• **課題の要件**
「itt (405, 729)」を含む行から「instagram (44, 672)」を含む行までを、両端の行も含めて、空行を除いた番号付きリストとして示してください。

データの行

- - -

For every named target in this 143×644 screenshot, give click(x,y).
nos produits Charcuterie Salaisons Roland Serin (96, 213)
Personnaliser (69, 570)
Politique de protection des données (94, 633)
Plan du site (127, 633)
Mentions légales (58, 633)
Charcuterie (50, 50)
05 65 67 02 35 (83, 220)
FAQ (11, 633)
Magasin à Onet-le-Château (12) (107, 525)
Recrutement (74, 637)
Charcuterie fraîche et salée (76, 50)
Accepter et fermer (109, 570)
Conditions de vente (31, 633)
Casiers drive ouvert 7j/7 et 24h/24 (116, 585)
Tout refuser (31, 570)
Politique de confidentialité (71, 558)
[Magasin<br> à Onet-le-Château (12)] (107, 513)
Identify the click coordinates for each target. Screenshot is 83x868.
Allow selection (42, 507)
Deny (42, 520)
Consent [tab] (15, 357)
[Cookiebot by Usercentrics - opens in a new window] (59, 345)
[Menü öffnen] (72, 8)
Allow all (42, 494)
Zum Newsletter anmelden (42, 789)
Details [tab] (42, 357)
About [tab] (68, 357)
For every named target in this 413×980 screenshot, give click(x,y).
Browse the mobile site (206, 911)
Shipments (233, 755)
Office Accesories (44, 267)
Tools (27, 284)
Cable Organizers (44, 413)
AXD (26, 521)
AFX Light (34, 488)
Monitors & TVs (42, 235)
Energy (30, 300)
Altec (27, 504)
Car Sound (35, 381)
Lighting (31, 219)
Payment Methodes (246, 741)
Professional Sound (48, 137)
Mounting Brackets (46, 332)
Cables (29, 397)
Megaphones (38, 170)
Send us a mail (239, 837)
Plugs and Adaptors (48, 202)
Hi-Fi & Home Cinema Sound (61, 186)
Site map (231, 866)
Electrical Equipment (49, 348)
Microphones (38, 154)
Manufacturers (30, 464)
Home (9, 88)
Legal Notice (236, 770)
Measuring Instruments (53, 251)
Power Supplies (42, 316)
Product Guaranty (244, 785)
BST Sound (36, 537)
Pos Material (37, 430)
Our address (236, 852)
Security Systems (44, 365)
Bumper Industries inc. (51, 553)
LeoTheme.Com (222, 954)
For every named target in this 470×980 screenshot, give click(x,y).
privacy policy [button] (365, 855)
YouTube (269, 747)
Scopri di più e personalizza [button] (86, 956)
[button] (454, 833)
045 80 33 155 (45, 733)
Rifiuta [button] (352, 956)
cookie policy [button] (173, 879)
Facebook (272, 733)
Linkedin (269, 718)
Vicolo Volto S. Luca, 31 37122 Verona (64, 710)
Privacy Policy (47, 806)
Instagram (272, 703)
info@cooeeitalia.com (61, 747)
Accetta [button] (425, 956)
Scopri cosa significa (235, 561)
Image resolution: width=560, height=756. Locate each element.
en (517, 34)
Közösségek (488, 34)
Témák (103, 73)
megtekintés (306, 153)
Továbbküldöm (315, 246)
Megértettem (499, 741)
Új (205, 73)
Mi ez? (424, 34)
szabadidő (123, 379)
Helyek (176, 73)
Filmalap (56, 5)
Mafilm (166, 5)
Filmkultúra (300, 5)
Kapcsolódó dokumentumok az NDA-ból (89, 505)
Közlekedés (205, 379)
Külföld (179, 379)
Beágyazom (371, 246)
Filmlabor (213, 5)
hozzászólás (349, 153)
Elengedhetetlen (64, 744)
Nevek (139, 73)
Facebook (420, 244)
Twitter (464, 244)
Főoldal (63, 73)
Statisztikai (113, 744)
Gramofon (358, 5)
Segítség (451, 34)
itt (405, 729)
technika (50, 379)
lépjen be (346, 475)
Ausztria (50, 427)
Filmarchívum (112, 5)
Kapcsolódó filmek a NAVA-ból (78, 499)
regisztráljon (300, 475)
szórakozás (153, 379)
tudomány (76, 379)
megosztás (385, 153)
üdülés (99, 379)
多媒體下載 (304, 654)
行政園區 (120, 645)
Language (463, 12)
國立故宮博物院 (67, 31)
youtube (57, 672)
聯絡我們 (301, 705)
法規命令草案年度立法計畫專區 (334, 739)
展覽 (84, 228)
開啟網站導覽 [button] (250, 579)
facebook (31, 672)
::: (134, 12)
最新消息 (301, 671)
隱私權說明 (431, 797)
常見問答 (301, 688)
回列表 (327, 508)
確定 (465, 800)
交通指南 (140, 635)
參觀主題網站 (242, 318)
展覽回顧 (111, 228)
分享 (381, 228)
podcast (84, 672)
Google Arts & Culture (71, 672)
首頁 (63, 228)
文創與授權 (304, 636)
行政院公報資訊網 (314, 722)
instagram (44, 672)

- - -

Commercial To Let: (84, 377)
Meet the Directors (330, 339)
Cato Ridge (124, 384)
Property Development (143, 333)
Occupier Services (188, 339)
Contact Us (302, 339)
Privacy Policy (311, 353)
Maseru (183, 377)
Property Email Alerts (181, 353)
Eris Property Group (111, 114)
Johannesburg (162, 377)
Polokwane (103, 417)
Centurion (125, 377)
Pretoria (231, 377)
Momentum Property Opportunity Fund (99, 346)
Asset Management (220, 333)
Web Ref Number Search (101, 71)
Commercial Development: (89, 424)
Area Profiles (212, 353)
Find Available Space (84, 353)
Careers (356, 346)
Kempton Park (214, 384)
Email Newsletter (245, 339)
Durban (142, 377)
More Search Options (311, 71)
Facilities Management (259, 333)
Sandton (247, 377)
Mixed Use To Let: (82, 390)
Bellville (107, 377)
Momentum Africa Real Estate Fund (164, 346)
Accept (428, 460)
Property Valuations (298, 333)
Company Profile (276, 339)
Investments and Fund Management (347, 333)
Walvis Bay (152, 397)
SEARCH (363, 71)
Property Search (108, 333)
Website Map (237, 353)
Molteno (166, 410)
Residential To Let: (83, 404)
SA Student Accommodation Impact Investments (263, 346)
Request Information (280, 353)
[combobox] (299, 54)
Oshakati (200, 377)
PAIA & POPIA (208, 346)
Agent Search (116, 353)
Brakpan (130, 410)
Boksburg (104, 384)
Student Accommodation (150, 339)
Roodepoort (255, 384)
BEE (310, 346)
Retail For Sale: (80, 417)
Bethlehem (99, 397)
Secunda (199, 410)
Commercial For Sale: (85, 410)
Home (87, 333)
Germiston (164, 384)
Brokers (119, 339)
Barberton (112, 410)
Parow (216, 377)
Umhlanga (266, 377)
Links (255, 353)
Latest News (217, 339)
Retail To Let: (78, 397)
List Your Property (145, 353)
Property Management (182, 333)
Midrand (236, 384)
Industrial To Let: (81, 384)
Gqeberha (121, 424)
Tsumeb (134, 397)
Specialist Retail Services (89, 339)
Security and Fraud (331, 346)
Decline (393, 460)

- - -

• **課題の解答**
1. itt (405, 729)
2. technika (50, 379)
3. lépjen be (346, 475)
4. Ausztria (50, 427)
5. Filmarchívum (112, 5)
6. Kapcsolódó filmek a NAVA-ból (78, 499)
7. regisztráljon (300, 475)
8. szórakozás (153, 379)
9. tudomány (76, 379)
10. megosztás (385, 153)
11. üdülés (99, 379)
12. 多媒體下載 (304, 654)
13. 行政園區 (120, 645)
14. Language (463, 12)
15. 國立故宮博物院 (67, 31)
16. youtube (57, 672)
17. 聯絡我們 (301, 705)
18. 法規命令草案年度立法計畫專區 (334, 739)
19. 展覽 (84, 228)
20. 開啟網站導覽 [button] (250, 579)
21. facebook (31, 672)
22. ::: (134, 12)
23. 最新消息 (301, 671)
24. 隱私權說明 (431, 797)
25. 常見問答 (301, 688)
26. 回列表 (327, 508)
27. 確定 (465, 800)
28. 交通指南 (140, 635)
29. 參觀主題網站 (242, 318)
30. 展覽回顧 (111, 228)
31. 分享 (381, 228)
32. podcast (84, 672)
33. Google Arts & Culture (71, 672)
34. 首頁 (63, 228)
35. 文創與授權 (304, 636)
36. 行政院公報資訊網 (314, 722)
37. instagram (44, 672)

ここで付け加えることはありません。